You want to know why the XFL will fail a second time? The answer is a number: 1,856.

That’s how many players make it on active rosters and practice squads on NFL teams.

Translation: you’re starting, if you’re the XFL, with the 1,857th-best player, and on down, in terms of your talent pool.

And that’s if you’re lucky, because how many of those games from 1,857 on down are thinking to themselves, I’m still NFL-quality?

If you at all consider yourself still an NFL guy, the salaries in XFL are not going to get you to risk your chance.

The highest salary is going to be in the $600,000 range, with the bulk of the talents being paid between $50,000 and $100,000.

For sake of comparison, the minimum salary for an NFL rookie with a one-year contract is $480,000; the average NFL player makes $2.7 million annually.

You’re going to risk a chance at even a minimum salary in a league where the top guys get paid like NFL rookies.

No.

So, realistically, we’re not even talking about the 1,857th-best player, or anywhere near, being an XFL target.

You’re talking marginal talents at best.

The conceit here, on the part of Vince McMahon, is that he can package the crap that the XFL will be talent-wise into something the viewing public will want to watch on a week-to-week basis.

He should know the fallacy in that thinking better than anybody else, and after he’d talked himself back into ignoring what he had painfully come to know, all he had to do to correct himself was watch how the AAF flailed so spectacularly earlier this year.

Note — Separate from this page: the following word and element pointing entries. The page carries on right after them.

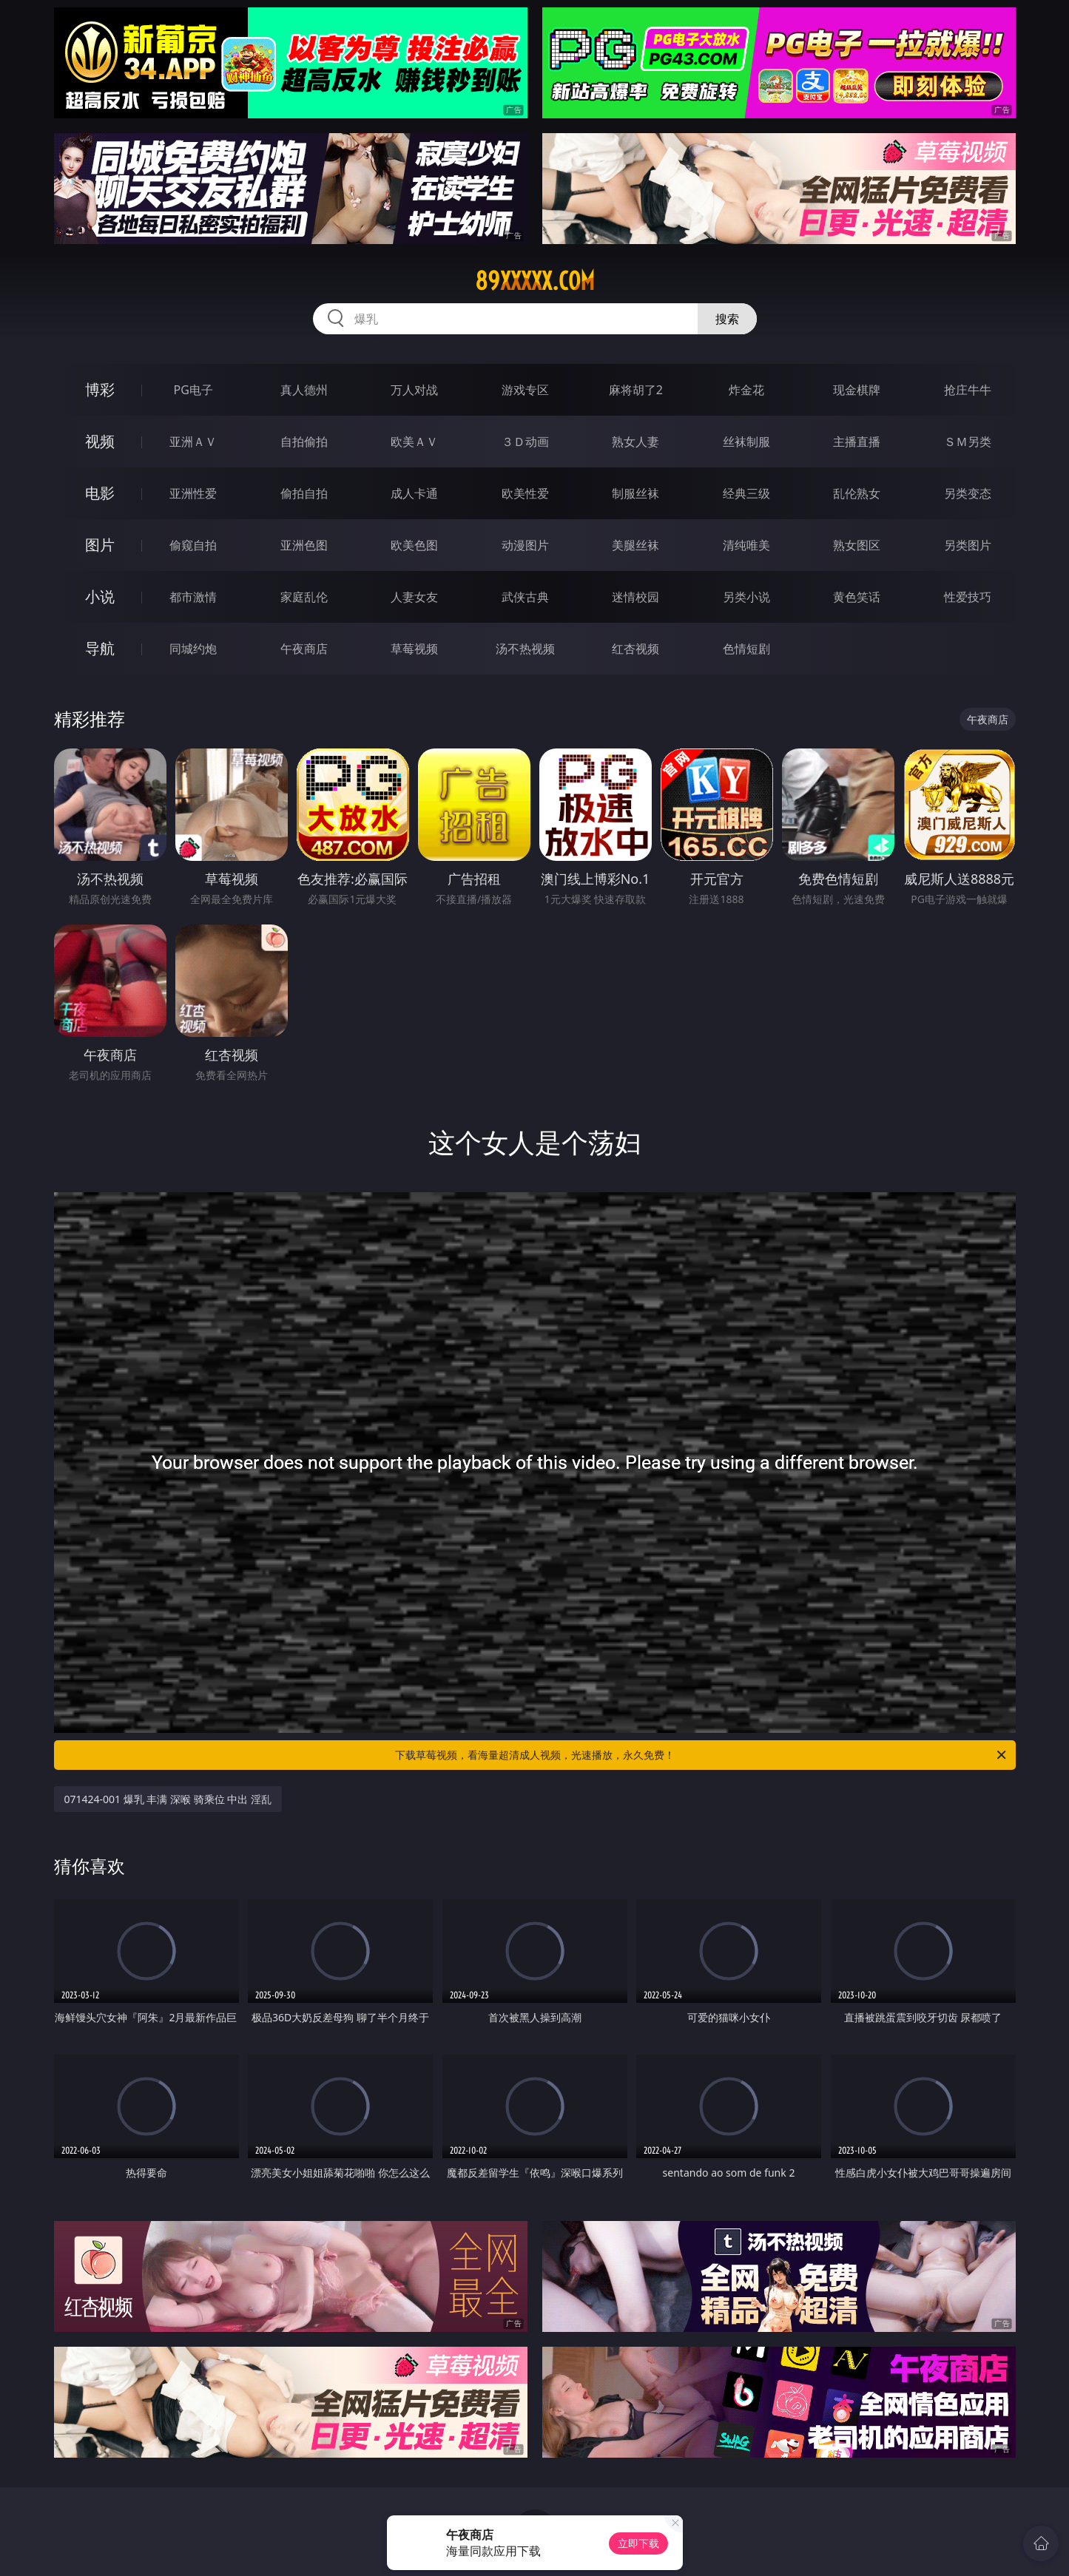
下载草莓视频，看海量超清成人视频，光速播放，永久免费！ (701, 1755)
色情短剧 (746, 648)
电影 (100, 493)
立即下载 (638, 2543)
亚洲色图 (304, 545)
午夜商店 (304, 648)
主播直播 (856, 441)
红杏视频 (635, 648)
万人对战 (414, 390)
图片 (100, 545)
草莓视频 (414, 648)
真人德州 (304, 390)
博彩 (100, 389)
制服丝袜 (635, 493)
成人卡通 (414, 493)
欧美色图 (414, 545)
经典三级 (746, 493)
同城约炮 (193, 648)
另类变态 (967, 493)
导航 (100, 648)
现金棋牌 (856, 390)
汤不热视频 (525, 648)
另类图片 (967, 545)
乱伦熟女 (856, 493)
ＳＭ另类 (967, 441)
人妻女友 (414, 597)
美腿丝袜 (635, 545)
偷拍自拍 (304, 493)
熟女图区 (856, 545)
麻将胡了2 (636, 390)
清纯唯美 (746, 545)
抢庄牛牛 (967, 390)
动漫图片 (525, 545)
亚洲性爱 (193, 493)
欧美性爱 (525, 493)
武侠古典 (525, 597)
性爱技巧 (967, 597)
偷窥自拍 (193, 545)
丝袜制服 (746, 441)
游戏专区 (525, 390)
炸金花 (746, 390)
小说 (100, 596)
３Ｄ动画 (525, 441)
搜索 (727, 319)
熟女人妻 (635, 441)
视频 (100, 441)
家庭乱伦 (304, 597)
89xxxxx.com (535, 281)
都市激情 (193, 597)
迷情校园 (635, 597)
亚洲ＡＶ (193, 441)
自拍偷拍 (304, 441)
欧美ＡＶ (414, 441)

The idea at the core of the misguided notion that spring football can be a viable business is that football fans can’t get enough football.

Which, to a degree, rings true, when you consider the undue attention that the walkup to the NFL draft gets each spring, and then the fact that anybody tunes in for exhibition games, which are basically glorified B squad practices.

Thing is, yes, football fans want more football, but, do they want it so bad that they’ll watch bad football?

We know from the AAF and the first incarnation of the XFL that they don’t.

We’ll be reminded of that again next spring.